## [Görev Listesi]
A – Aşağıdaki haberde hapis cezası verilen kişilerin adlarını yazın.
B – Aşağıdaki habere göre Sait Şahin 2011 yılında hangi görevdeydi?
C – Aşağıdaki haberde "16 sanıktan 13'ünün" ile başlayan ve "yeterli olmadığını söyledi." ile biten bölümü aynen yeniden yazın.

----- Belgeden Alıntı

'İktidar isterse bu zulmü engelleyebilir'
Kendilerine verilen hapis cezasını değerlendiren HÜDA PAR Genel Başkan Yardımcısı Sait Şahin, üstünlerin hukukunun geçerli olduğu Türkiye'de halktan olanlara hukukun işlemediğini söyledi.
2011 yılında İstanbul 14'üncü Ağır Ceza Mahkemesi tarafından oluşturulan iddianame kapsamında 16 kişinin yargılandığı dosya, dün Anadolu 11'inci Ağır Ceza Mahkemesi tarafından karara bağlandı.
16 sanıktan 13'ünün beraatına karar verilirken, HÜDA PAR Genel Başkan Yardımcıları M. Bahattin Temel ve Sait Şahin ile Rehber TV Genel Yayın Yönetmeni Fikret Gültekin hakkında 6'şar yıl 3'er ay hapis cezası verildi.
Söz konusu kararı İLKHA'ya değerlendiren HÜDA PAR Genel Başkan Yardımcısı Şahin, 90-100 yıl önce oluşturulan zihin kodlarının değişmediğini ve zaman zaman iktidarda bulunan partilerin milletin değerleriyle barışık olmasının yeterli olmadığını söyledi.
FETÖ kumpası olduğu ortaya çıkan ve bütün sanıkları hakkında beraat kararı verilen Elazığ İhya-Der dosyasının kendi dosyalarına benzediğini belirten Şahin, resmi izinleri alınmış bir şekilde gerçekleştirdikleri faaliyetlerin örgütsel faaliyetler olarak değerlendirildiğini ve suç sayıldığını dile getirdi.
Şahin, "Dün itibari ile Anadolu 11'inci Ağır Ceza Mahkemesi, İstanbul'daki yargılamada 16 kişinin yargılandığı dosyada 3 kişiye 6 yıl 3 ay ceza verdi. Bu dosyanın oluşturulma süreci 2011'e dayanıyor. FETÖ'ye mensup emniyet ve yargı ayağının 2011 yılında oluşturmuş oldukları bir dosyaydı. 2011 yılında bizlere yönelik operasyonlar yaptılar ki ben o dönemde İstanbul Mustazaf-Der şube başkanıydım. Türkiye'de farklı illerde derneklere yönelik yapılan operasyonlarda yüzlerce insan gözaltına alındı. Bunların bir ayağı da İstanbul'da oldu. 19 kişi gözaltına alındık. Gözaltına alındığımız süreçte önümüze konulan bütün faaliyetler yasal dernek faaliyetleriydi. Resmi izinleri alınmış kitlesel etkinliklerdi." dedi.

----------
----- Sağlanan Veriler

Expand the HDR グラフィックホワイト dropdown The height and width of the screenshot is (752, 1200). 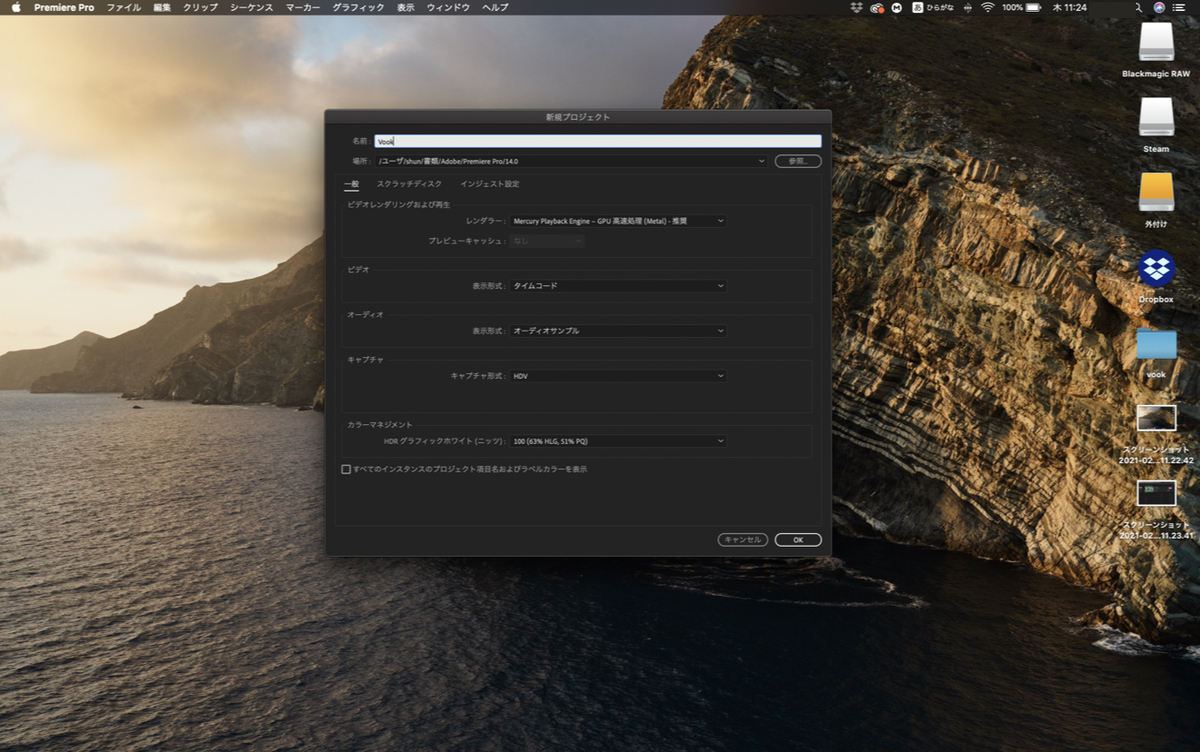coord(618,441)
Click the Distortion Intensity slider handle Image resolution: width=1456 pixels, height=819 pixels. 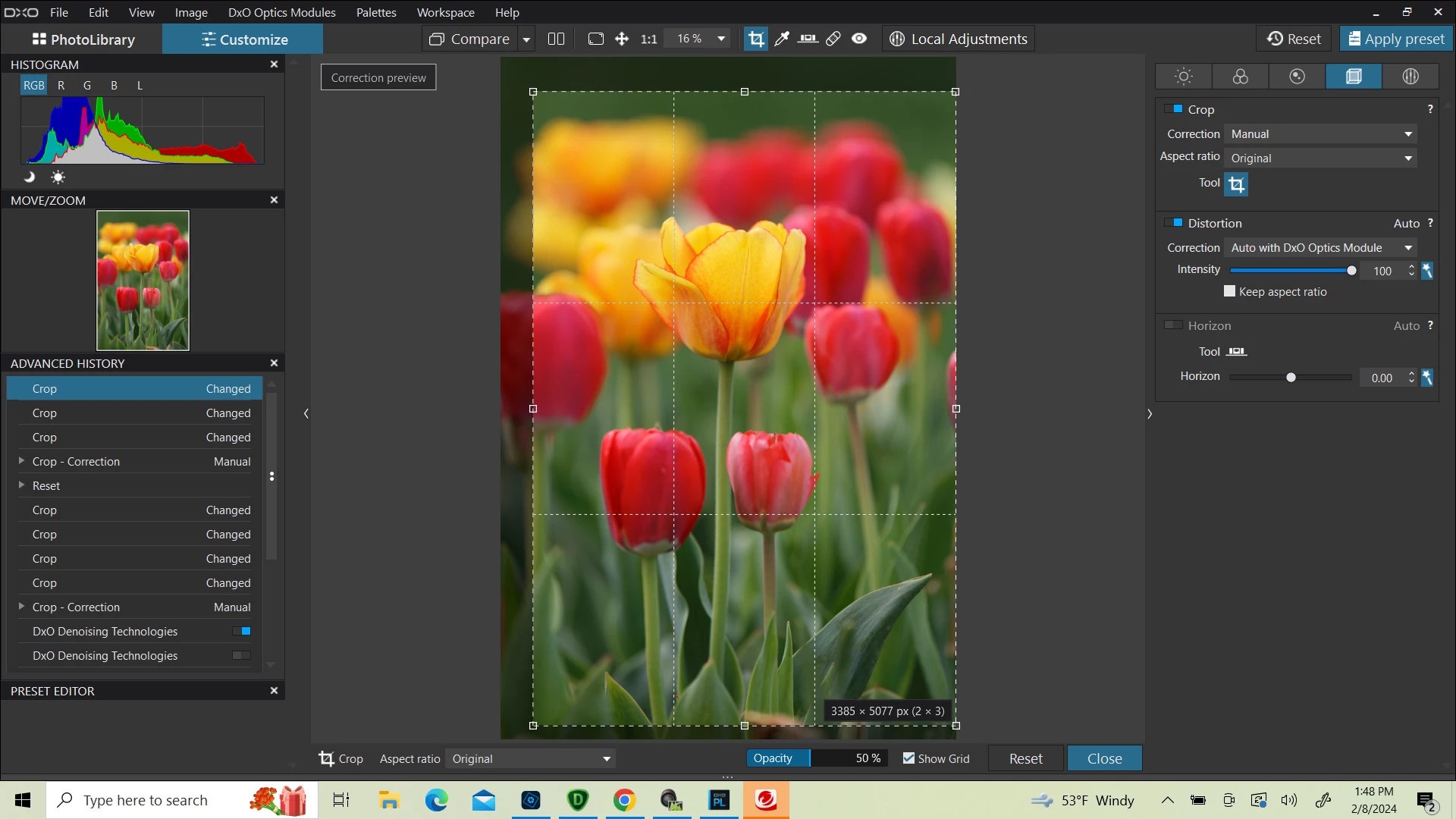[x=1351, y=271]
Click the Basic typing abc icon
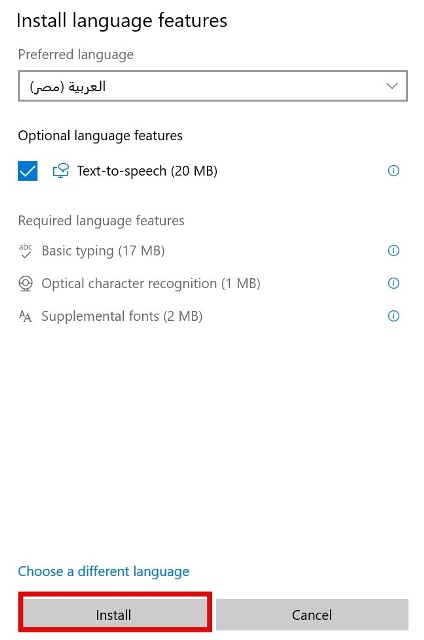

----------

## [Tam Çözümler]
A – M. Bahattin Temel, Sait Şahin, Fikret Gültekin

B – İstanbul Mustazaf-Der şube başkanıydı.

C –
16 sanıktan 13'ünün beraatına karar verilirken, HÜDA PAR Genel Başkan Yardımcıları M. Bahattin Temel ve Sait Şahin ile Rehber TV Genel Yayın Yönetmeni Fikret Gültekin hakkında 6'şar yıl 3'er ay hapis cezası verildi.
Söz konusu kararı İLKHA'ya değerlendiren HÜDA PAR Genel Başkan Yardımcısı Şahin, 90-100 yıl önce oluşturulan zihin kodlarının değişmediğini ve zaman zaman iktidarda bulunan partilerin milletin değerleriyle barışık olmasının yeterli olmadığını söyledi.